The best and most common healthcare does not occur in the hospital. It occurs when a parent decides to add more vegetables to their child’s dinner because they saw a flyer saying that it would reduce their risk of cardiovascular disease in the future. It occurs when a person decides not to smoke a cigarette after learning about how smoking is a major risk factor for many diseases. To help those who suffer from cardiovascular disease, we must start at the root of the issues. We cannot begin at the hospitals where people of low socioeconomic status arrive too late to do anything but triage their heart issues. The risks of cardiovascular disease develop in the long term and so must be dealt with in long term ways. By dealing with cardiovascular issues in the short term, such as by putting a stent in to avoid blood clots, only the individual benefits and in ways that provide near-term relief rather than prevention. To make it worse, this benefit is sometimes short lasting and does not deal with the problem at the source, making it likely that the same person will continue to have significant heart problems. In addition to this, operations such as stents are expensive. Those who have a low socioeconomic status, who are most likely to have cardiovascular disease, are also those least able to pay for these late fixes. It is most economically, logically, and ethically beneficial to begin cardiovascular care at a young age. Instilling the importance of basic actions and habits that can positively affect people’s lives avoids expensive, emergency operations that create a temporary fix for a problem that has developed over a lifetime.

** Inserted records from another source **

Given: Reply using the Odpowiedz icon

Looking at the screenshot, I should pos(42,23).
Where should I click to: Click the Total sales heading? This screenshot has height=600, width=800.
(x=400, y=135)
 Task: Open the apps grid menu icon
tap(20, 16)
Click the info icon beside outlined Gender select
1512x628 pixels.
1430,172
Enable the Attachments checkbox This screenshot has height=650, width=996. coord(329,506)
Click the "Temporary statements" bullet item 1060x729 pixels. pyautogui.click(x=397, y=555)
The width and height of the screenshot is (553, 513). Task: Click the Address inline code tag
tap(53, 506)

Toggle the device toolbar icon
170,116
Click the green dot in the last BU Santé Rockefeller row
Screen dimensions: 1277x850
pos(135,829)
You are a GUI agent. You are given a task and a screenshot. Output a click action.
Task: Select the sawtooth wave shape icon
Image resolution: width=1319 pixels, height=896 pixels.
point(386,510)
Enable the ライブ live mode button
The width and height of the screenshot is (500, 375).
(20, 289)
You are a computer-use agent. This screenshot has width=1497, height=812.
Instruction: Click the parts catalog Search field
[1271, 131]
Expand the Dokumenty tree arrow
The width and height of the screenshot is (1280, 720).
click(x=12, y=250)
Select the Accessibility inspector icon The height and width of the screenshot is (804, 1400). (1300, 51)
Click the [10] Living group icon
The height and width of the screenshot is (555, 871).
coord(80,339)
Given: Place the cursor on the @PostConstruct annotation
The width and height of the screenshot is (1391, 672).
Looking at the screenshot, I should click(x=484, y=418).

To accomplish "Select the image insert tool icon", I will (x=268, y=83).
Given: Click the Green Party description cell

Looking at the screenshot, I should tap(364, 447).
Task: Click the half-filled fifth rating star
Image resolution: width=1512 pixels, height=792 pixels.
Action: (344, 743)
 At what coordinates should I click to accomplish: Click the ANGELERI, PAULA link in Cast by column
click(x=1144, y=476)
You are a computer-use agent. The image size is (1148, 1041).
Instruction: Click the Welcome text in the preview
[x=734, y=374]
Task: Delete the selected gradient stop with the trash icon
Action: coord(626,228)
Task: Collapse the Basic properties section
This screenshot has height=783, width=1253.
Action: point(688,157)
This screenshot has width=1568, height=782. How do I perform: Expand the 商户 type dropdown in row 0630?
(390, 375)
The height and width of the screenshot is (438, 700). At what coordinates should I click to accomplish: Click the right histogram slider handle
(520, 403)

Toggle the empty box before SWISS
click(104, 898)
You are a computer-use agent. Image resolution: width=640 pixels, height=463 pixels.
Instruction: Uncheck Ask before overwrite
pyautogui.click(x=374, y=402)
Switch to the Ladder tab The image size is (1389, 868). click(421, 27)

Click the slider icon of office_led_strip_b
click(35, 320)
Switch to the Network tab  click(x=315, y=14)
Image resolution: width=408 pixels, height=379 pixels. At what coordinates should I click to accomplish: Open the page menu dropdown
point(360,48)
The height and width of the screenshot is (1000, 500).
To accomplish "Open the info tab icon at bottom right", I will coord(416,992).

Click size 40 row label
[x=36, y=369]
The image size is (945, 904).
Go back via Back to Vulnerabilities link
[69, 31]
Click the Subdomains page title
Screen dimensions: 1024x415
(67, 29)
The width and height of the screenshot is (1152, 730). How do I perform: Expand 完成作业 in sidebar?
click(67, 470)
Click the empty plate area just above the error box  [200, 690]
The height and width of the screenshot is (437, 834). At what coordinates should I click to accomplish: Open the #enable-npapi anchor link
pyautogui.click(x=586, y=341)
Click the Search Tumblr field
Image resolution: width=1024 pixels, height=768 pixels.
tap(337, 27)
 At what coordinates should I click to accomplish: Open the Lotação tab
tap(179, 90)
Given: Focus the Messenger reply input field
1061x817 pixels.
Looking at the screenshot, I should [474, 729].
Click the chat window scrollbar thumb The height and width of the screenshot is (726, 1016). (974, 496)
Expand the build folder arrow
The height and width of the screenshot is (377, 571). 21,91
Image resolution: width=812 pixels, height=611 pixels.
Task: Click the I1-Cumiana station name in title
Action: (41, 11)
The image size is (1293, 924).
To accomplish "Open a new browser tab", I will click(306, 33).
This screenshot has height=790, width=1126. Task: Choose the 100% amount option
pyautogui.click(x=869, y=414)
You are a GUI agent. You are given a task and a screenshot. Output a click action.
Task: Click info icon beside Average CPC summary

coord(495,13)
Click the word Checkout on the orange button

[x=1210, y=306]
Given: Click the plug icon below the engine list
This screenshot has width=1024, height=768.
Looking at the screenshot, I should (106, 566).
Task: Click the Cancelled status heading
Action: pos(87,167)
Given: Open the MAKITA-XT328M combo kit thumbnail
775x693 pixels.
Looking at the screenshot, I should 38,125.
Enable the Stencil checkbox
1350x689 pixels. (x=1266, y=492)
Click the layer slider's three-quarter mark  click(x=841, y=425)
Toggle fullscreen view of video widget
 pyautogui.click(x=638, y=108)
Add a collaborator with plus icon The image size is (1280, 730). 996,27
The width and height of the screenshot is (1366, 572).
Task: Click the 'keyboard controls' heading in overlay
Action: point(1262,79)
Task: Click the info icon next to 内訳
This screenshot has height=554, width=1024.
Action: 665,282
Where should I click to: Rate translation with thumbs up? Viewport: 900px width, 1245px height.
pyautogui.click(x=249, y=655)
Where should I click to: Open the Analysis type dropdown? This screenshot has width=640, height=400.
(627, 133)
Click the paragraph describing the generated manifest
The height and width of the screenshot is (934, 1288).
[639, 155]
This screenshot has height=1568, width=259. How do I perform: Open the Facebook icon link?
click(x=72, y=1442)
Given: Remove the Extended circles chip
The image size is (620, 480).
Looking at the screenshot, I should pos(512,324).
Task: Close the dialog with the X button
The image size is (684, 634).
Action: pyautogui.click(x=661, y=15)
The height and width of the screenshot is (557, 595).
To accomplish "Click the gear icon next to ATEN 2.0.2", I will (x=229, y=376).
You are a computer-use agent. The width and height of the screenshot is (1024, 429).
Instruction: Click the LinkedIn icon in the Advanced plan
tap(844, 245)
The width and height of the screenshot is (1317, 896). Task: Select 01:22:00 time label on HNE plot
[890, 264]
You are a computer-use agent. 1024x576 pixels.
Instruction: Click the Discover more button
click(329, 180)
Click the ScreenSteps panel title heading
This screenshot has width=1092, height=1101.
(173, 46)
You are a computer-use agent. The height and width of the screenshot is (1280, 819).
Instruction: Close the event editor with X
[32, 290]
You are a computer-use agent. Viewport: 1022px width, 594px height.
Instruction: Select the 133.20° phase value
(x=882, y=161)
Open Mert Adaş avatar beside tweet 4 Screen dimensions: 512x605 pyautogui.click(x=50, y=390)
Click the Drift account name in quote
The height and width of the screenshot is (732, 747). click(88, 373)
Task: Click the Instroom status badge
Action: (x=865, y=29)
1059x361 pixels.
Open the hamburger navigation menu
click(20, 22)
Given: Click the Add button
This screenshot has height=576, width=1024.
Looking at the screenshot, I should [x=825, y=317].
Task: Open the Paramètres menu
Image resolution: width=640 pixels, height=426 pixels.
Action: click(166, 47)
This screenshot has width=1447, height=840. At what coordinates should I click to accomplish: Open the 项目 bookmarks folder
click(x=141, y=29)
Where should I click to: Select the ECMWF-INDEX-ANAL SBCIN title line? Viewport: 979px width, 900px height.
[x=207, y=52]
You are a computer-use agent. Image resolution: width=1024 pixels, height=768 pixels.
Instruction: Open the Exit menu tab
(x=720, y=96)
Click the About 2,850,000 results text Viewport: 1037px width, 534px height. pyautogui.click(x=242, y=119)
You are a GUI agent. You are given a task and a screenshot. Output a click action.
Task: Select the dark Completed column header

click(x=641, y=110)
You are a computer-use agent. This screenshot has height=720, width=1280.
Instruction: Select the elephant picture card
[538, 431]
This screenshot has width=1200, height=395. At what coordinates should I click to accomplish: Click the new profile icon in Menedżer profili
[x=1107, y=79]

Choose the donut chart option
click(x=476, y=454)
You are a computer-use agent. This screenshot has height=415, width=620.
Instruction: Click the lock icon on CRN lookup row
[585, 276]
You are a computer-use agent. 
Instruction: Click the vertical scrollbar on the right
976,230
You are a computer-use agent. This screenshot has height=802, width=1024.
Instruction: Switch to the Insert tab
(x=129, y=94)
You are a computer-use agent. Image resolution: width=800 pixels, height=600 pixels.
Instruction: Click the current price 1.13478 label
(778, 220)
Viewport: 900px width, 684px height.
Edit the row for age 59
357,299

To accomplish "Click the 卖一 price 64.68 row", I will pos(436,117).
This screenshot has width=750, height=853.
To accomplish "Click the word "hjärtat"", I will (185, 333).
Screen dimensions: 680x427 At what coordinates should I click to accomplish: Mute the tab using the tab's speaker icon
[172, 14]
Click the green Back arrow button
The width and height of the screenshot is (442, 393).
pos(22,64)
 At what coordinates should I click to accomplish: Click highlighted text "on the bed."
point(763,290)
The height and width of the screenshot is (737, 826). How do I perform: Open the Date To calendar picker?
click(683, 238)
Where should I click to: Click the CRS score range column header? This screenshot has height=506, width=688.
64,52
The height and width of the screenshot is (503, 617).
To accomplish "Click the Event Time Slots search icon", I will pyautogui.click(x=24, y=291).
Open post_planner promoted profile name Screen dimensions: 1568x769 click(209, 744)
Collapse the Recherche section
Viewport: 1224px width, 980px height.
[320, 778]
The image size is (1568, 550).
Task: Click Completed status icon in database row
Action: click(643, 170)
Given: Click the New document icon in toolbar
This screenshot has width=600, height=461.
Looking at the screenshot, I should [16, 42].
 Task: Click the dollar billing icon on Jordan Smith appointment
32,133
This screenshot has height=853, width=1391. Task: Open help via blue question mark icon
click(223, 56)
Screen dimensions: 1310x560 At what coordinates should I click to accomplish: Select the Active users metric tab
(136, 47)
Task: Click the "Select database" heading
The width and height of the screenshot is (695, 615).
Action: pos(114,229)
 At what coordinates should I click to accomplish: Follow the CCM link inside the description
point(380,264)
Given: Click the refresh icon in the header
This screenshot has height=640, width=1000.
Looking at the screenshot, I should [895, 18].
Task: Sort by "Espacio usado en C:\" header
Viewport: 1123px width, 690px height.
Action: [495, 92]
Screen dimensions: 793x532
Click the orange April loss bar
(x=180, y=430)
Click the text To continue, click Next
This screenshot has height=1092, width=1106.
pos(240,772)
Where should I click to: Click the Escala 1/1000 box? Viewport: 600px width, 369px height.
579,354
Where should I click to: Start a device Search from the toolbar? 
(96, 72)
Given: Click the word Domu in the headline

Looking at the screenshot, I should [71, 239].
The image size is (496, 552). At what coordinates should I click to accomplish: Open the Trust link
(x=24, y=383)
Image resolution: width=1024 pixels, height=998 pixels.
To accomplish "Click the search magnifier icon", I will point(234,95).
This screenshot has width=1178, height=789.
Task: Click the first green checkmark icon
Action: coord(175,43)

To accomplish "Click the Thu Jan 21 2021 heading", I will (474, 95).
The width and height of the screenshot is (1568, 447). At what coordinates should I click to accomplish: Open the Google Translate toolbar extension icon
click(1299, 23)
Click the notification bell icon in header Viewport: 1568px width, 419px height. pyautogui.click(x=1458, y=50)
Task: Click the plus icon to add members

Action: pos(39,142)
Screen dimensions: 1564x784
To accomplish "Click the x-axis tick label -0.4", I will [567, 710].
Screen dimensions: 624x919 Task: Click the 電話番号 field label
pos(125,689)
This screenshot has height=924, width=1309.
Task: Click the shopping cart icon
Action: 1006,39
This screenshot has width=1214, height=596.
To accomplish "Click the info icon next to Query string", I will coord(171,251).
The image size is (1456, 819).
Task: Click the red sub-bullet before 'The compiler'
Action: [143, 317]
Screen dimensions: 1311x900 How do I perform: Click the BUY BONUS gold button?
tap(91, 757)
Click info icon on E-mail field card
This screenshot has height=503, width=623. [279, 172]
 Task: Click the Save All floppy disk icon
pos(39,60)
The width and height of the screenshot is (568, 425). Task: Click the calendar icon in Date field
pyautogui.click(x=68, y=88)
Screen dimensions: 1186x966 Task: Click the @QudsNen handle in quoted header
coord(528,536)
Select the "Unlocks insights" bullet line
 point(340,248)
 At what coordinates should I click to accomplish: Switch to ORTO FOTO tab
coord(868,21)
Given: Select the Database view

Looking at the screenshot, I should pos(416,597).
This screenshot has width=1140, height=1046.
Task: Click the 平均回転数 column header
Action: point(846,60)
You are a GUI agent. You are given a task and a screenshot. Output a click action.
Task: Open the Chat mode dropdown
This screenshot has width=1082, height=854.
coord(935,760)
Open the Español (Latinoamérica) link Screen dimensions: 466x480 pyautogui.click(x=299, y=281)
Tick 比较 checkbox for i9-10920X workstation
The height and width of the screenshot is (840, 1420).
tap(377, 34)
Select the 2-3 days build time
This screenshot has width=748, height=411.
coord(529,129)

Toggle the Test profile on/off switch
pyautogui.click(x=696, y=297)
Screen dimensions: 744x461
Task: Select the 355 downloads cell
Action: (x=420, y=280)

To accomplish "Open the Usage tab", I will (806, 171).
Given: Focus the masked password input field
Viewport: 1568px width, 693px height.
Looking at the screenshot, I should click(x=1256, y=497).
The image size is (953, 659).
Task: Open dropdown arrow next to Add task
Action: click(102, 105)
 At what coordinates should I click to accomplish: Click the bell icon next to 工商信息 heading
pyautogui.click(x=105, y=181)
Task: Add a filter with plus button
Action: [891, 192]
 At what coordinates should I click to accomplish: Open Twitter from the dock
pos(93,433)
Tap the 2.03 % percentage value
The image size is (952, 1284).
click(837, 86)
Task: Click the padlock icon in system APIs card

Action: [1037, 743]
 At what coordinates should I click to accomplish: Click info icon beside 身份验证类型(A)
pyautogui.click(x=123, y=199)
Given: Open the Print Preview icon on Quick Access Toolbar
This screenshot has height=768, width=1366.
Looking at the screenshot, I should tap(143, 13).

Conversations about the realities of cardiovascular disease and its correlation with socioeconomic status need to be had. Although they may at first be difficult and uncomfortable, they will eventually lead to a much healthier population. Those who are not familiar with the struggles of having a low socioeconomic status are unaware of the biases and hardships undergone by those who are of a lower status. This results in confusion and frustration coming from those of all socioeconomic status. The the only way to create a better healthcare system with a healthier population is to break down social barriers that often make stereotypes reality, allowing those of any SES to make the decisions and have the opportunities that will result in a healthy lifestyle. By breaking those barriers, every single person would have an have equal opportunity of having a life without the significant risk of cardiovascular disease. While this is by no means an easy task, teaching everyone from a young age about the risks of cardiovascular disease and how they are linked to socioeconomic status starts that essential conversation that will lead to a better, healthier future.